Scardinati i meccanismi consolidati di scelta dei consiglieri
La maggior parte degli intervistati riconosce che la legge Golfo-Mosca ha portato “un soffio di aria fresca” in organi spesso alimentati da network chiusi, scardinando meccanismi consolidati di scelta dei consiglieri. Questo rinnovato processo ha contribuito a cambiare il volto dei cda, malgrado il bacino di donne che hanno avuto accesso ai consigli sia ancora limitato e che, anche per quest’ultimo motivo, si siano innescati fenomeni di interlocking simili a quelli dei consiglieri uomini.
Il contributo delle nuove figure femminili
Dalla ricerca emerge che il contributo delle donne è stato importante nell’arricchire l’attività del cda in termini di una maggiore richiesta di trasparenza e approfondimento delle informazioni a disposizione; una forte attenzione alla compliance e al rispetto della normativa; l’introduzione di nuove prospettive sui problemi; una maggiore capacità di armonizzare le dinamiche del cda disinnescando situazioni di conflitto. Complessivamente il loro contributo è stato percepito più efficace nelle attività di controllo che nelle questioni organizzative e di business, anche perché le donne entrate nei cda spesso provenivano dalla libera professione o dal mondo accademico e meno da posizioni manageriali.

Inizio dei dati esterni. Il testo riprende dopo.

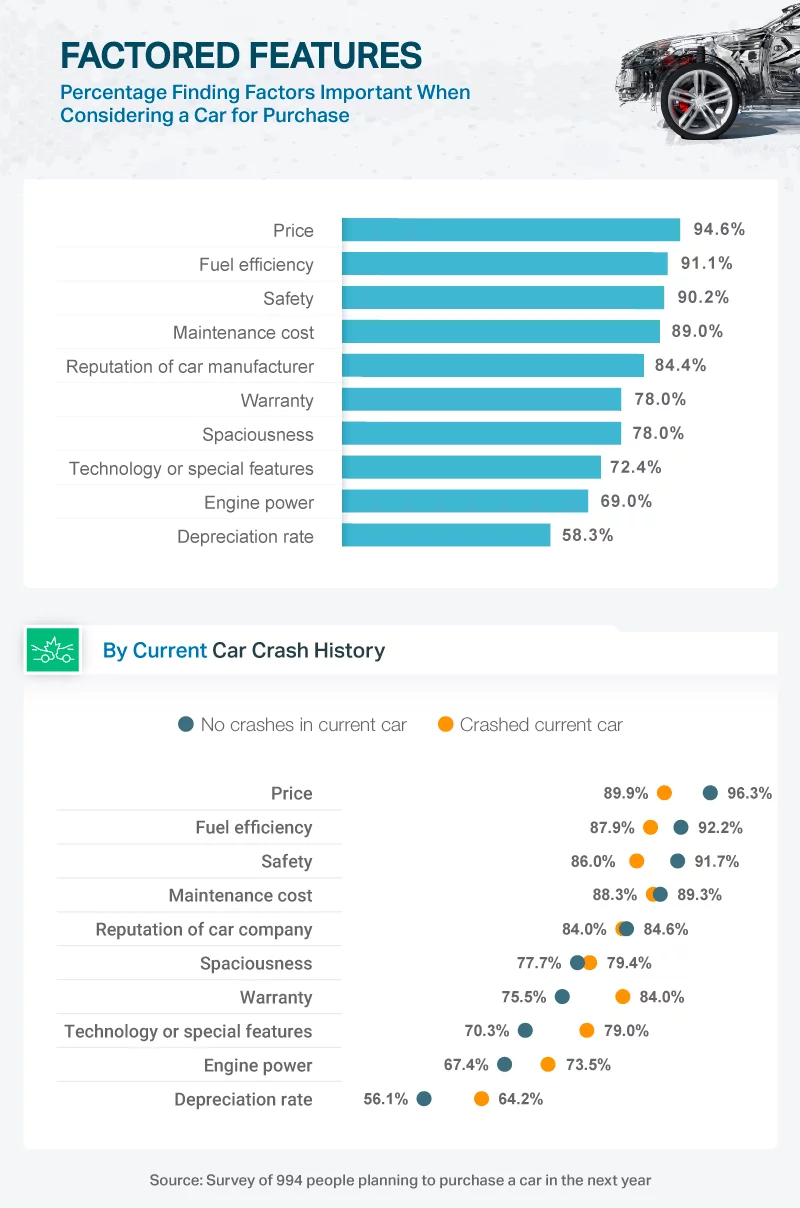Select the orange "Crashed current car" legend dot
The width and height of the screenshot is (800, 1208).
(445, 724)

Diversity & inclusion, impegno sporadico e individuale
“L’aspettativa, non necessariamente corretta, che le consigliere donne portassero nei cda il tema della diversity e del gender gap è stata prevalentemente disattesa – commenta Barbara Falcomer direttrice generale Valore D -. Lo riportano anche le Alumnae InTheBoardroom, molte delle quali oggi siedono nei consigli di amministrazione. L’impegno sul gender gap e in generale sulla strategia di diversity è stato sporadico e individuale. Per questo stiamo lavorando da qualche tempo per preparare donne e uomini, alleati irrinunciabili, sulla strategicità per le aziende di occuparsi di diversity & inclusion come fattore critico di crescita e sostenibiltà del business”.

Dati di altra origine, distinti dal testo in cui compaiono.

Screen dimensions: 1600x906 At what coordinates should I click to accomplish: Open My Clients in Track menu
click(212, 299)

Dalla ricerca si apprende che nei casi in cui il tema della diversity & inclusion è stato portato in consiglio, questo è successo a valle di un lavoro nei comitati endoconsiliari, di un dialogo con il management e usando gli strumenti già a disposizione del cda per affrontare il tema a livello di organizzazione complessiva. Emerge anche un altro spunto di riflessione: alcuni intervistati hanno sottolineato come le azioni di pressione e di spinta da parte delle consigliere siano state poco frequenti; la motivazione è principalmente legata alla convinzione diffusa che la parità di genere sia un tema operativo, gestionale, di cui si occupa l’amministratore delegato insieme al direttore hr. Manca ancora la consapevolezza che le politiche sul capitale umano sono parte integrante della strategia aziendale e un fattore critico di successo.

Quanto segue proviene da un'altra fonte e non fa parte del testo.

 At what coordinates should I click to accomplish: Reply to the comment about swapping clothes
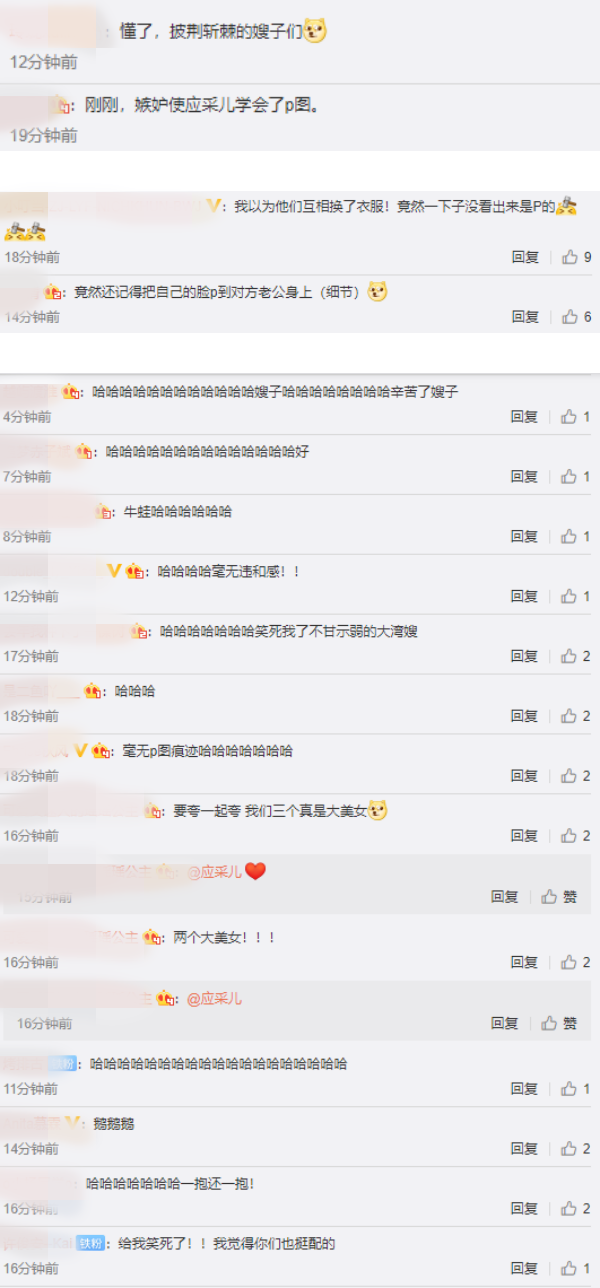tap(525, 257)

“Pertanto, nonostante esistano all’interno dell’attività del consiglio diversi luoghi e strumenti per poter stimolare il dibattito, in questi dieci anni di applicazione della legge il tema non sembra essere entrato a pieno nell’agenda dei consigli di amministrazione. Di conseguenza, non sembra essersi creata quella cinghia di trasmissione tra cda e organizzazione che avrebbe potuto promuovere con più forza la parità di genere a tutti i livelli organizzativi. Secondo le persone intervistate, sarà soprattutto la pressione degli investitori istituzionali sui temi Esg (Environment, Social Governance) a dare la spinta decisiva affinché le imprese si occupino della parità di genere come tema strategico”, conclude Simona Cuomo, coordinatrice dell’Osservatorio Diversità, Inclusione e Smart working, SDA Bocconi School of Management.